Mudança reforça segurança financeira da mulher, direitos no trabalho e é mais uma ferramenta
de combate à violência
Imagem ilustrativa gerada por inteligência artificial
O Brasil vive um cenário alarmante de violência contra a mulher. Dados recentes do Fórum
Brasileiro de Segurança Pública apontam que 21,4 milhões de brasileiras sofreram algum
tipo de agressão nos últimos 12 meses, o equivalente a 37,5% das mulheres adultas no
país, o maior índice desde 2017. Ao mesmo tempo, as mulheres ainda recebem, em média,
cerca de 20% a menos que os homens exercendo funções equivalentes, segundo dados do
IBGE. Diante desse contexto, a legislação brasileira passou a reforçar a proteção econômica
das vítimas de violência doméstica, garantindo afastamento do trabalho com remuneração via
INSS.
Levantamento do DataSenado também indica que 3,7 milhões de mulheres relataram
violência doméstica ou familiar no último ano, sendo que em 71% dos casos havia crianças
presentes no momento da agressão. Além disso, o Brasil registrou 1.492 feminicídios em
2024, o maior número desde que o crime passou a ser tipificado, evidenciando a gravidade do
problema.
Nesse cenário, a atualização da Lei Maria da Penha assegura que a mulher vítima de violência
doméstica possa se afastar do trabalho por até seis meses, com manutenção do vínculo
empregatício e recebimento de benefício pago pelo INSS. A medida busca evitar que a
dependência financeira mantenha a vítima no ciclo de violência.

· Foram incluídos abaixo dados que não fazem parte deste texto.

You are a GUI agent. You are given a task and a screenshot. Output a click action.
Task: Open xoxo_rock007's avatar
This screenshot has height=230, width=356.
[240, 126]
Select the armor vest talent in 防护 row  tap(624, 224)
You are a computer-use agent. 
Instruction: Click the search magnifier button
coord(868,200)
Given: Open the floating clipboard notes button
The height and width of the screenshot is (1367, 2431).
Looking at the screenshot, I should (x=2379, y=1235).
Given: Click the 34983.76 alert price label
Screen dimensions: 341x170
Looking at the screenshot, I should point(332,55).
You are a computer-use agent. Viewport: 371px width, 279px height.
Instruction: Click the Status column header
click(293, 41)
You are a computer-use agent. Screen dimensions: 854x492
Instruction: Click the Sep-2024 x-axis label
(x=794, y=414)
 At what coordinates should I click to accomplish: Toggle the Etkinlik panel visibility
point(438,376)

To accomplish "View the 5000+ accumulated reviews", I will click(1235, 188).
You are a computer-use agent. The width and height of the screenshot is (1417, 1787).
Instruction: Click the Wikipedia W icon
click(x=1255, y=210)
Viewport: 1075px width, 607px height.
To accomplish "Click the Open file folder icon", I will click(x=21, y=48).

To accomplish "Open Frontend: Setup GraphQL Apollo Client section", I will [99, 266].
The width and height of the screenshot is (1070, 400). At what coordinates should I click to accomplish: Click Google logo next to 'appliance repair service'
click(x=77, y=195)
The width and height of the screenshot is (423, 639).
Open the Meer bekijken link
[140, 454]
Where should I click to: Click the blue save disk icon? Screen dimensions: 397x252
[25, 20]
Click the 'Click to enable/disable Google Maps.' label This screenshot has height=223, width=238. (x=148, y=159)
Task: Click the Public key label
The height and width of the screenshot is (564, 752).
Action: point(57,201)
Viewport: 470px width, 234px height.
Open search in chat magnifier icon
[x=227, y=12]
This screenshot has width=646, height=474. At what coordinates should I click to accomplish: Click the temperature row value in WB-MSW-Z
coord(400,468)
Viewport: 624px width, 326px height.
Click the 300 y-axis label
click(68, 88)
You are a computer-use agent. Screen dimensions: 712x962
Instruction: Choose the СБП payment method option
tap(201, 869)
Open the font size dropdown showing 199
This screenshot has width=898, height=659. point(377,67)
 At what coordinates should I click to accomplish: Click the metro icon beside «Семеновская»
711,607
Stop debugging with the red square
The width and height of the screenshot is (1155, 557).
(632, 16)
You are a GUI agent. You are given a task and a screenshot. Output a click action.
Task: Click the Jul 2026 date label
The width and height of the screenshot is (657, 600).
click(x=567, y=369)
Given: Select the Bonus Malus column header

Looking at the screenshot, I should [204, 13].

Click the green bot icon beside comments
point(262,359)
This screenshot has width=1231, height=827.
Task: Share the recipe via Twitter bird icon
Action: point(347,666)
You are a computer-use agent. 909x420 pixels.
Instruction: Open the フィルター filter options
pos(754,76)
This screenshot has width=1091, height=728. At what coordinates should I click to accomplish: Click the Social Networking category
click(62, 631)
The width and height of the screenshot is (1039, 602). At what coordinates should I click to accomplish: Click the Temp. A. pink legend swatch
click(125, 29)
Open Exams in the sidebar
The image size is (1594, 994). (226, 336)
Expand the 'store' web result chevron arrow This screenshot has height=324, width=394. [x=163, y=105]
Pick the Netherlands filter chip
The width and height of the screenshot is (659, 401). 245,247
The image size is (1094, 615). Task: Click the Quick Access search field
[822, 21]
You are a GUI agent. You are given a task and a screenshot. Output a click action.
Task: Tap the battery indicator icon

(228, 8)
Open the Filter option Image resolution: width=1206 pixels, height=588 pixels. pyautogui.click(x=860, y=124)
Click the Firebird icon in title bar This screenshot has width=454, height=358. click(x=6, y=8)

Segundo o advogado Dr. Júlio Ballerini, especialista em Direito Civil, a proteção econômica é
essencial para romper o ciclo de agressões. “Muitas mulheres permaneciam em situação de
risco por medo de perder o emprego e a renda. A possibilidade de afastamento com garantia
financeira representa um avanço importante na proteção integral da vítima”, explica.
Além do afastamento, a legislação trabalhista também prevê estabilidade provisória à gestante,
proibição de demissão discriminatória e medidas obrigatórias de combate ao assédio moral e
sexual nas empresas. Desde 2023, companhias com CIPA devem adotar protocolos de
prevenção e canais internos de denúncia.
Para o especialista, a informação é uma ferramenta decisiva. “O desconhecimento dos direitos
ainda é um dos maiores obstáculos. A mulher precisa saber que pode denunciar, que tem
respaldo legal e que não está sozinha juridicamente”, reforça Dr. Júlio.
No Mês das Mulheres, os dados mostram que a violência segue em patamares recordes, mas
também evidenciam que o ordenamento jurídico tem evoluído para garantir proteção não
apenas física, mas também financeira às vítimas.